## Excerpted passage

Description
These Mini Baked Pumpkin Chocolate Chip Donuts are perfectly bite-sized and will have you ready for Fall in no time!
Ingredients
Scale
- 2 1/2 cups flour
- 1 teaspoon baking soda
- 1 teaspoon baking powder
- 1 teaspoon cinnamon
- 1/2 teaspoon nutmeg
- 1/2 teaspoon salt
- 1 1/2 cups sugar
- 1 stick of softened butter
- 1 cup pure pumpkin
- 1 egg
- 1 teaspoon vanilla
- 1 1/2 cups semisweet chocolate chips
Icing
- 2 cups powdered sugar
- 3 tablespoons heavy cream
- water by the teaspoon as needed
- 1/2 teaspoon vanilla extract
- chocolate sprinkles
Instructions
- Preheat oven to 350 degrees and grease your mini donut baking pan.
- In a medium bowl, combine flour, baking soda, baking powder, cinnamon, nutmeg, and salt.
- Beat sugar and butter with mixer, then blend in pumpkin, egg, and vanilla.
- Gradually mix in flour and dry ingredients.

## Challenges
1 - How much heavy cream goes into the icing for the pumpkin donut recipe?
2 - Pick up the pumpkin donut recipe after its last instruction and write the steps that follow.

## Record set
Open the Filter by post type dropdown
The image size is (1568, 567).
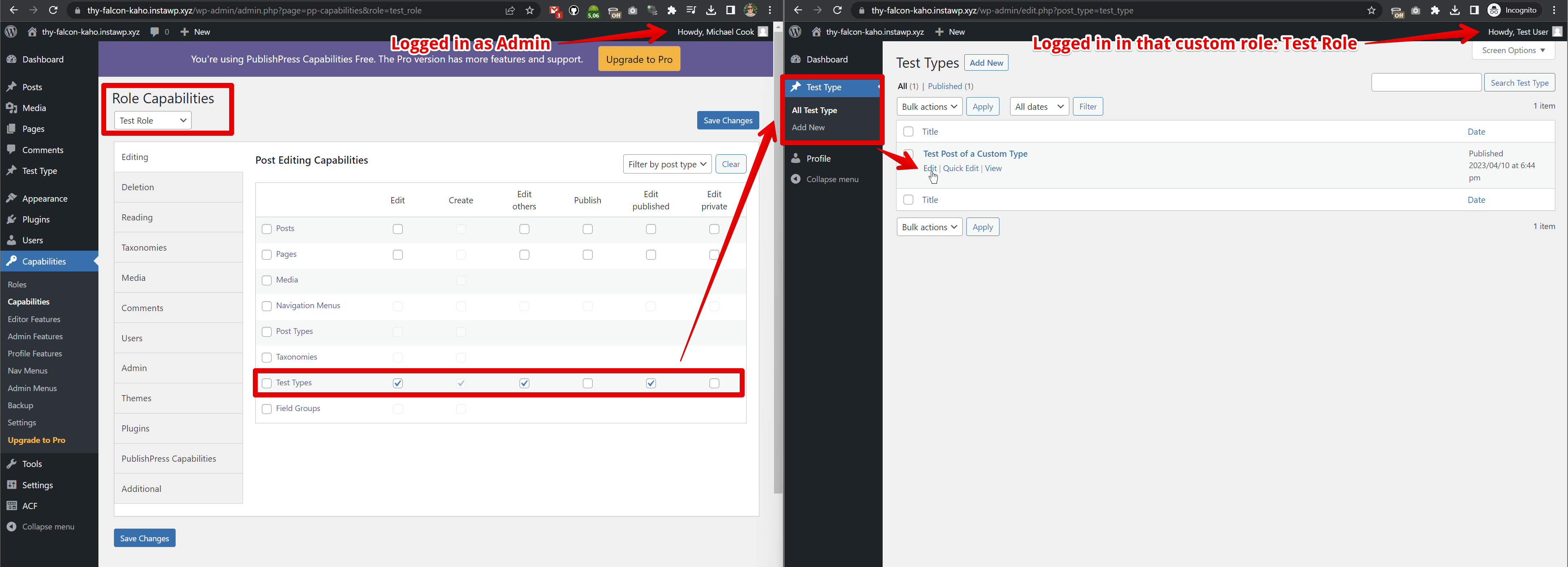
...
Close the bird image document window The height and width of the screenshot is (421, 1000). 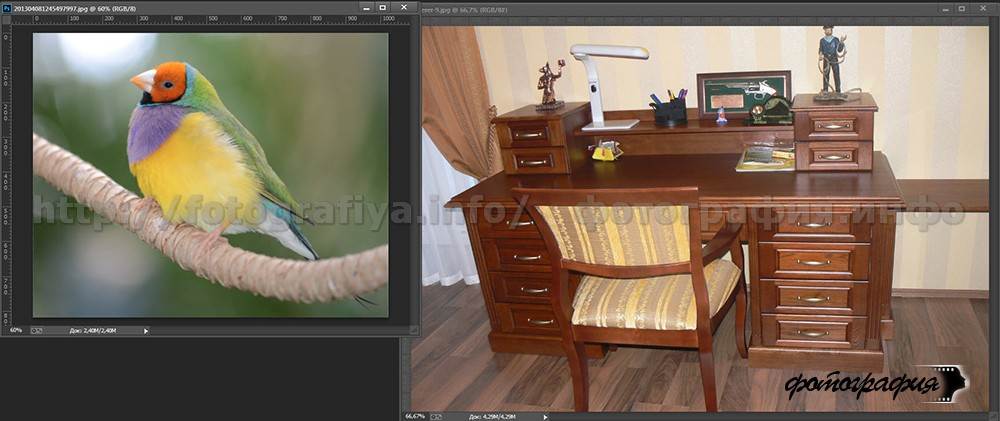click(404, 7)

## Results for the exercise
1 - 3 tablespoons

2 -
- Stir in chocolate chips until they are mixed in throughout the dough.
- Chill your dough for a few hours, and then form dough into one inch balls. Press the balls down into the well of your mini donut baking pan.
- Bake for 10-12 minutes.
- Allow the baked donuts to cool in the pan for 5-8 minutes. Once the baking pan is cool enough to handle, they are ready to come out. I’ve found that the easiest way to get them out is to turn the pan over and give it a firm “whack” on the counter top. Usually they all come tumbling out! Transfer the mini donuts to a cooling rack, and then dip the tops in the icing. Sprinkle the chocolate sprinkles over the tops while the icing is still wet.
Icing
- In a small bowl, whisk together the powdered sugar with the heavy cream. Add water one teaspoon at a time (whisking in between) until you reach the desired consistency. You want it to be a little thinner than toothpaste. Add your vanilla extract and stir.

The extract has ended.